What is a Test Statistic?
A test statistic assesses how consistent your sample data are with the null hypothesis in a hypothesis test. Test statistic calculations take your sample data and boil them down to a single number that quantifies how much your sample diverges from the null hypothesis. As a test statistic value becomes more extreme, it indicates larger differences between your sample data and the null hypothesis.
When your test statistic indicates a sufficiently large incompatibility with the null hypothesis, you can reject the null and state that your results are statistically significant—your data support the notion that the sample effect exists in the population. To use a test statistic to evaluate statistical significance, you either compare it to a critical value or use it to calculate the p-value.
Statisticians named the hypothesis tests after the test statistics because they’re the quantity that the tests actually evaluate. For example, t-tests assess t-values, F-tests evaluate F-values, and chi-square tests use, you guessed it, chi-square values.
In this post, learn about test statistics, how to calculate them, interpret them, and evaluate statistical significance using the critical value and p-value methods.
How to Find Test Statistics
Each test statistic has its own formula. I present several common test statistics examples below. To see worked examples for each one, click the links to my more detailed articles.
Formulas for Test Statistics
Test Statistic | Formula | Finding |
T-value for 1-sample t-test | Take the sample mean, subtract the hypothesized mean, and divide by the standard error of the mean. | |
T-value for 2-sample t-test | Take one sample mean, subtract the other, and divide by the pooled standard deviation. | |
F-value for F-tests and ANOVA | Calculate the ratio of two variances. | |
Chi-squared value (χ2) for a Chi-squared test | Sum the squared differences between observed and expected values divided by the expected values. |
Understanding the Null Values and the Test Statistic Formulas
In the formulas above, it’s helpful to understand the null condition and the test statistic value that occurs when your sample data match that condition exactly. Also, it’s worthwhile knowing what causes the test statistics to move further away from the null value, potentially becoming significant. Test statistics are statistically significant when they exceed a critical value.
All these test statistics are ratios, which helps you understand their null values.
T-Tests, Null = 0
When a t-value equals 0, it indicates that your sample data match the null hypothesis exactly.

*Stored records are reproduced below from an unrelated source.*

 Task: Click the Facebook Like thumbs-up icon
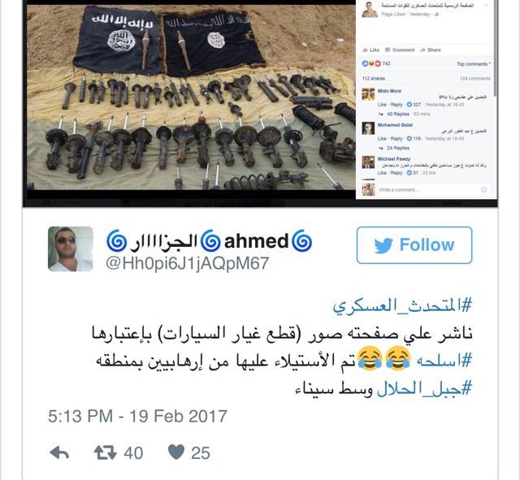365,50
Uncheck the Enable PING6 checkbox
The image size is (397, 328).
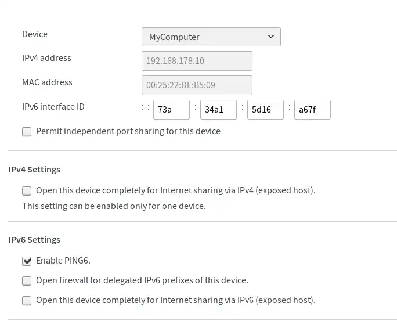click(x=27, y=261)
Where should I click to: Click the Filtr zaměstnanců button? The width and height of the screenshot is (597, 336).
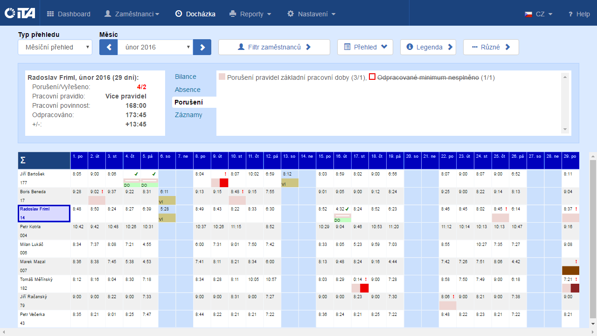pos(274,47)
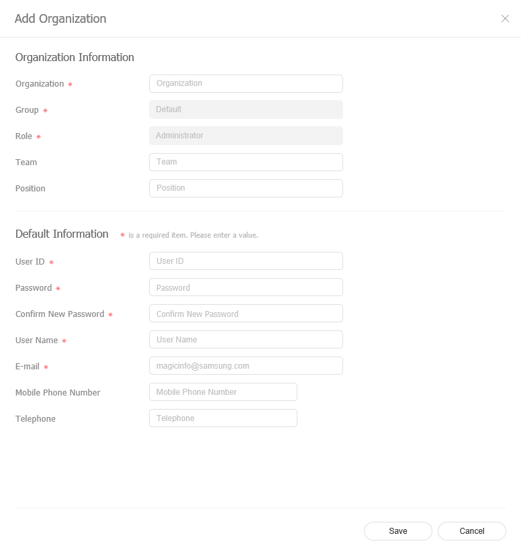Cancel adding the organization
The height and width of the screenshot is (552, 521).
point(471,531)
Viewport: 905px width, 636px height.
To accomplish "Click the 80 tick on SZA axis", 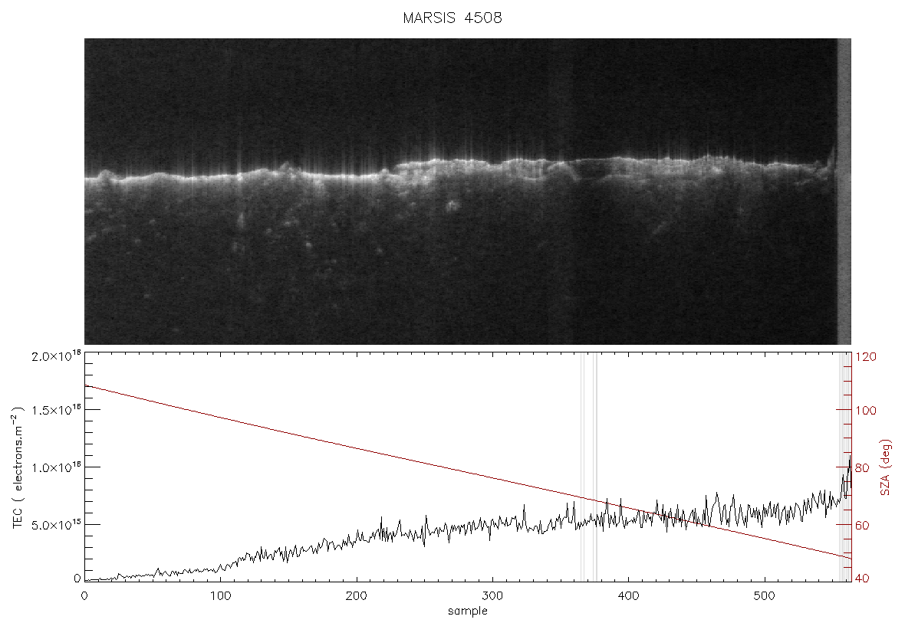I will tap(862, 467).
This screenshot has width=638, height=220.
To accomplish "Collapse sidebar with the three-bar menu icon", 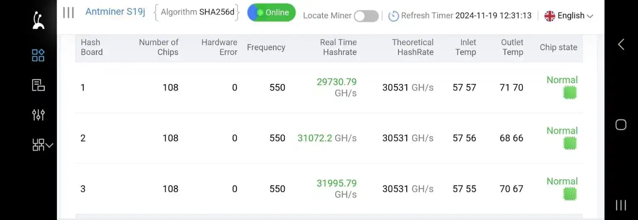I will 68,12.
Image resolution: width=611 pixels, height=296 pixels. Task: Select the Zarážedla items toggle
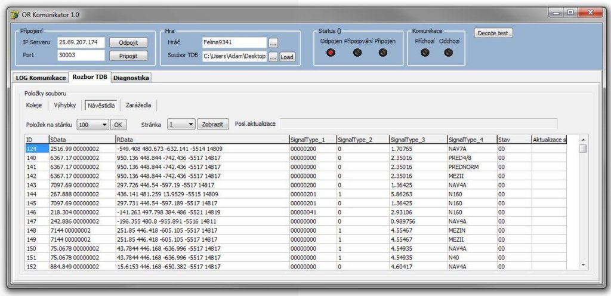(x=138, y=105)
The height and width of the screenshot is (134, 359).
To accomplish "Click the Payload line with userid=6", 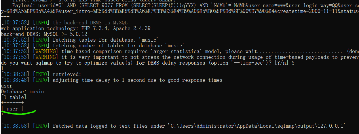I will coord(86,5).
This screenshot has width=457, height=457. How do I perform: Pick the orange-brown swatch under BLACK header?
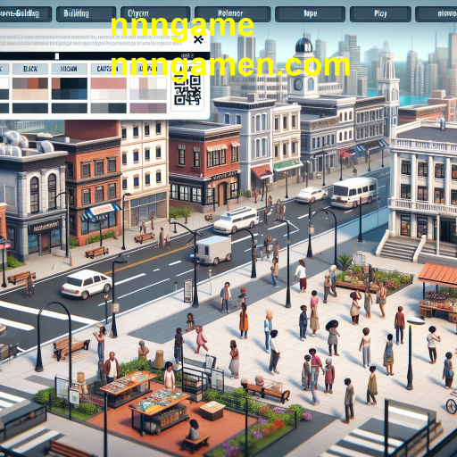coord(33,83)

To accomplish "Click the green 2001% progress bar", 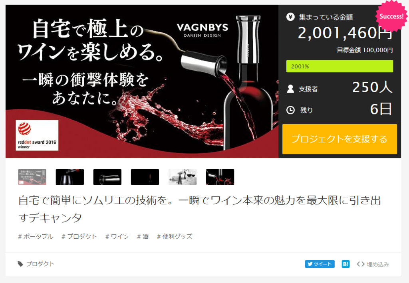I will click(x=340, y=66).
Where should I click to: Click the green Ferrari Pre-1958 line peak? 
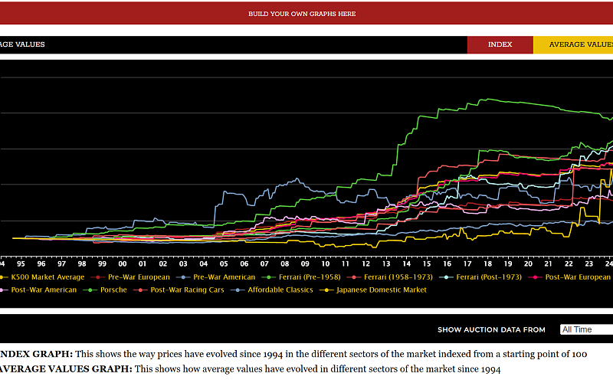click(483, 99)
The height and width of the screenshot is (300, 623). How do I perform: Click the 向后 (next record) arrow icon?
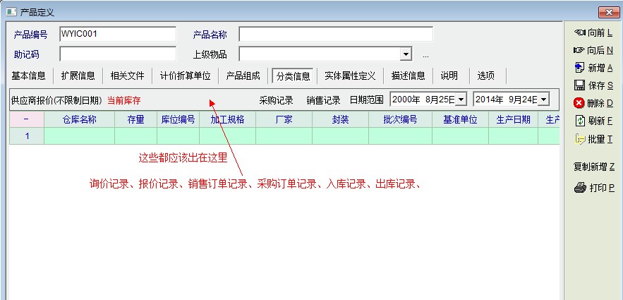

For a 1-sample t-test, when the sample mean equals the hypothesized mean, the numerator is zero, which causes the entire t-value ratio to equal zero. As the sample mean moves away from the hypothesized mean in either the positive or negative direction, the test statistic moves away from zero in the same direction.
A similar case exists for 2-sample t-tests. When the two sample means are equal, the numerator is zero, and the entire test statistic ratio is zero. As the two sample means become increasingly different, the absolute value of the numerator increases, and the t-value becomes more positive or negative.
Related post: How T-tests Work
F-tests including ANOVA, Null = 1
When an F-value equals 1, it indicates that the two variances in the numerator and denominator are equal, matching the null hypothesis.
As the numerator and denominator become less and less similar, the F-value moves away from one in either direction.
Related post: The F-test in ANOVA
Chi-squared Tests, Null = 0
When a chi-squared value equals 0, it indicates that the observed values always match the expected values. This condition causes the numerator to equal zero, making the chi-squared value equal zero.
As the observed values progressively fail to match the expected values, the numerator increases, causing the test statistic to rise from zero.
Related post: How a Chi-Squared Test Works
You’ll never see a test statistic that equals the null value precisely in practice. However, trivial differences been sample values and the null value are not uncommon.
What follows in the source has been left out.